The first two problems in this problem set were repeated pretty much unchanged from Fall 1997. See the corresponding questions in Problem Set #6 and its Solution Key.
Problem 3 is more of an exercise, where you were to observe what happened when you followed instructions and reported on the results.
You should find that explicit transformation of all the variables in the model, followed by OLS on the transformed data, will yield the identical parameter estimates and inferences as the corresponding OLS command applied to the raw data, but using weights. This just illustrates the tasks that are going on in the background when you ask SHAZAM to do a weighted least squares regression.
This exercise is also intended to reinforce the insight about how we deal with violations of the maintained hypotheses for OLS concerning the nature of the error term.

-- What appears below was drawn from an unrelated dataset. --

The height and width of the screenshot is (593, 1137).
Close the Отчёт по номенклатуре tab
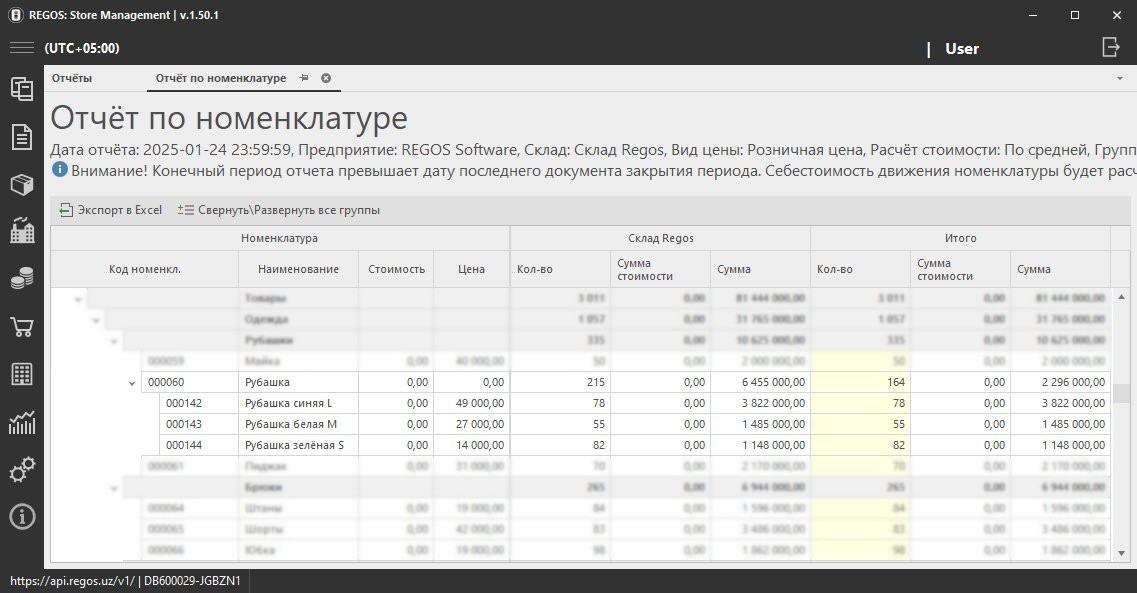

We can still use OLS, we just have to apply it to a transformed version of the model, where the transformation is selected to "undo" whatever mischief exists in the error term. This same philosophy is used to correct for both heteroscedasticity and (as we shall see later in the course) for serially correlated errors. We transform all the data in order to effect a transformation of the associated residuals so that the transformed errors are "fine." We can then use OLS on the transformed data with impunity.
For this simulation exercise, we know the "true" form of the heteroscedasticity that created the data (a luxury virtually unheard of in practice). In some cases, residuals analysis on the errors from a preliminary naive OLS model using a sample of data from a population will reveal the nature of the heteroscedasticity relationship in that population; other times, we will get a peculiar sample and might think that the relationship is something quite different from the "true" one. This is one of the best reasons for not going overboard in trying to tailor your heteroscedasticity correction procedure to exactly capture the problems with the individual squared errors in your sample. You might be "barking up the wrong tree."